(Collected data)
---

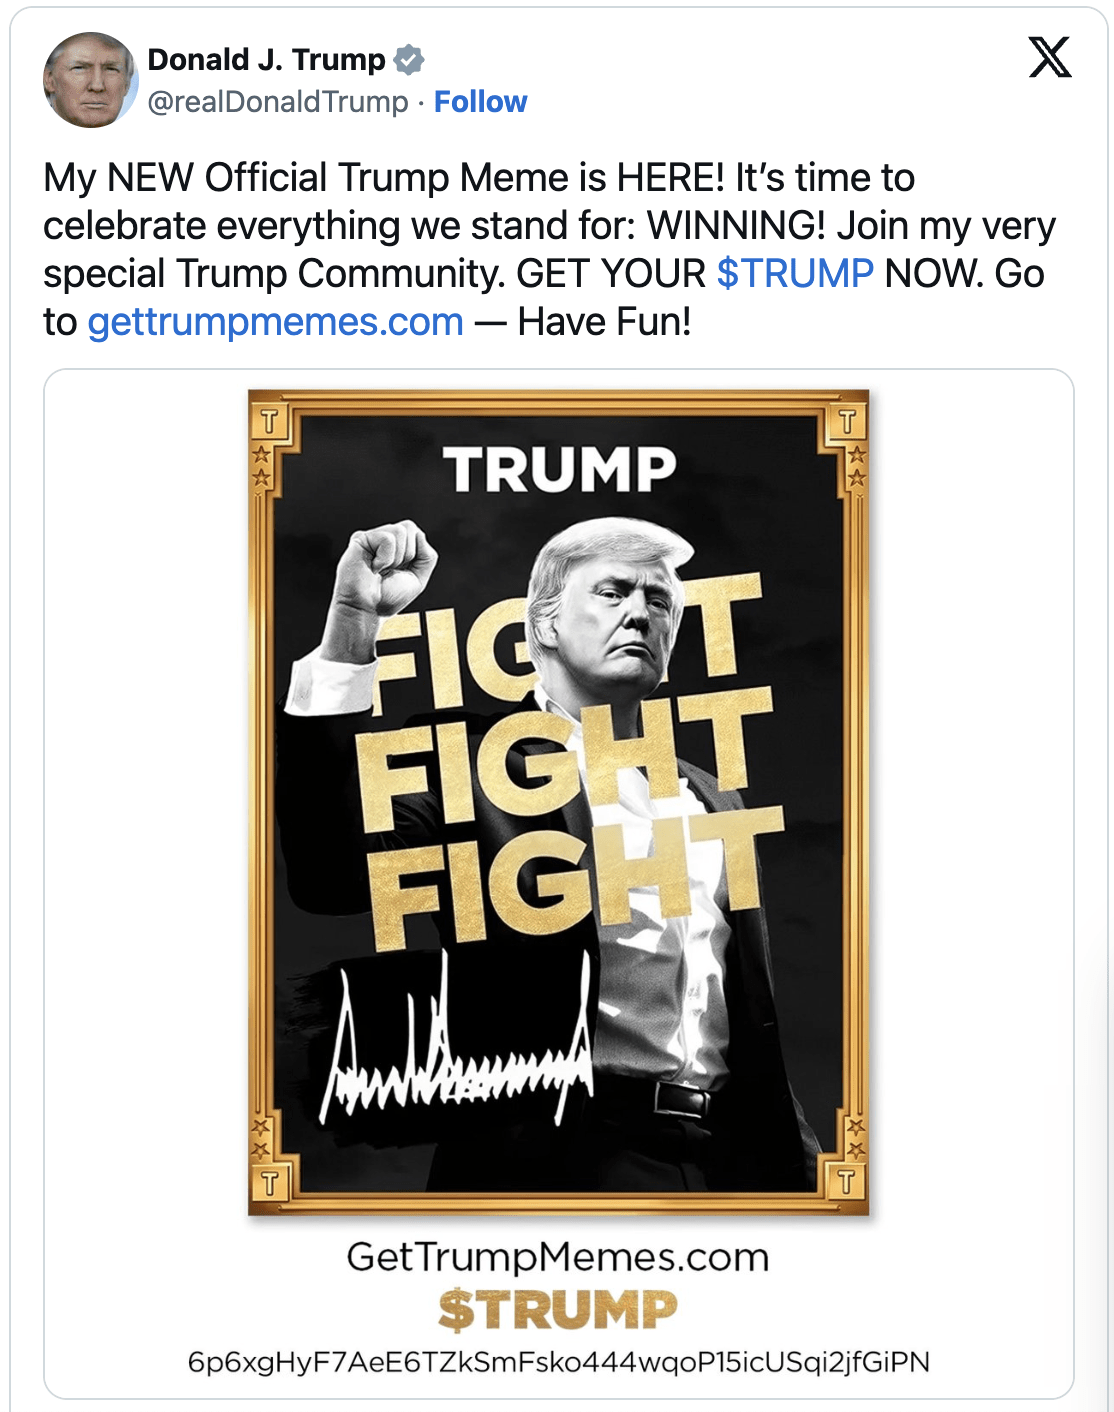The width and height of the screenshot is (1114, 1412).
Task: Click the bottom-left T corner emblem
Action: (268, 1184)
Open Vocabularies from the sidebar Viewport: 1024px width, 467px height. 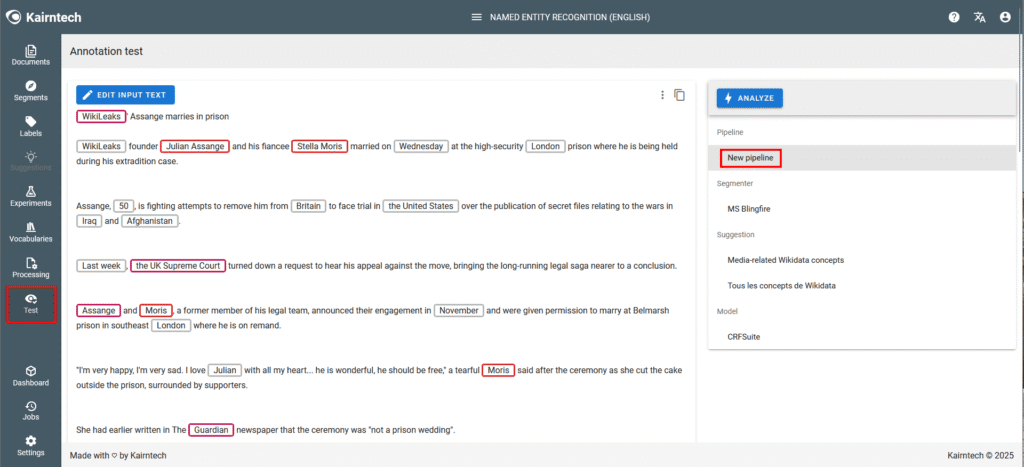(31, 232)
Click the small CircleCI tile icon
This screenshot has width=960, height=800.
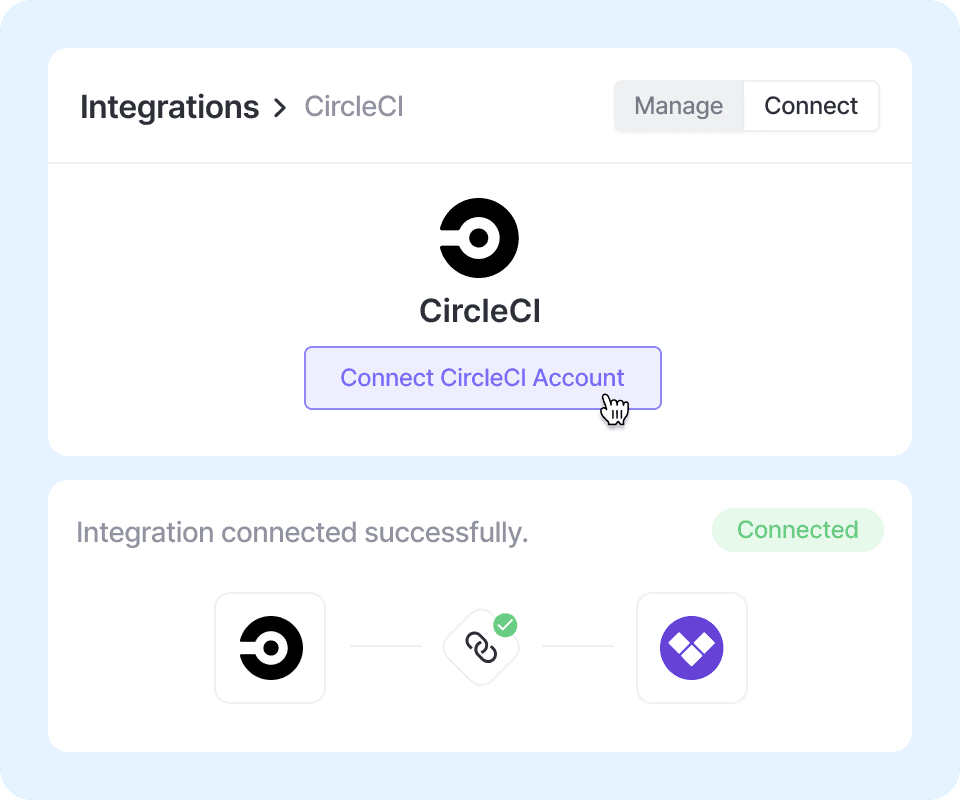coord(270,648)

---

Find the line that contains "Click the small CircleCI tile icon", then write out that line and each one after it, exactly and with nothing else, through the end of the entries above, without the pictures.

Click the small CircleCI tile icon
This screenshot has width=960, height=800.
coord(270,648)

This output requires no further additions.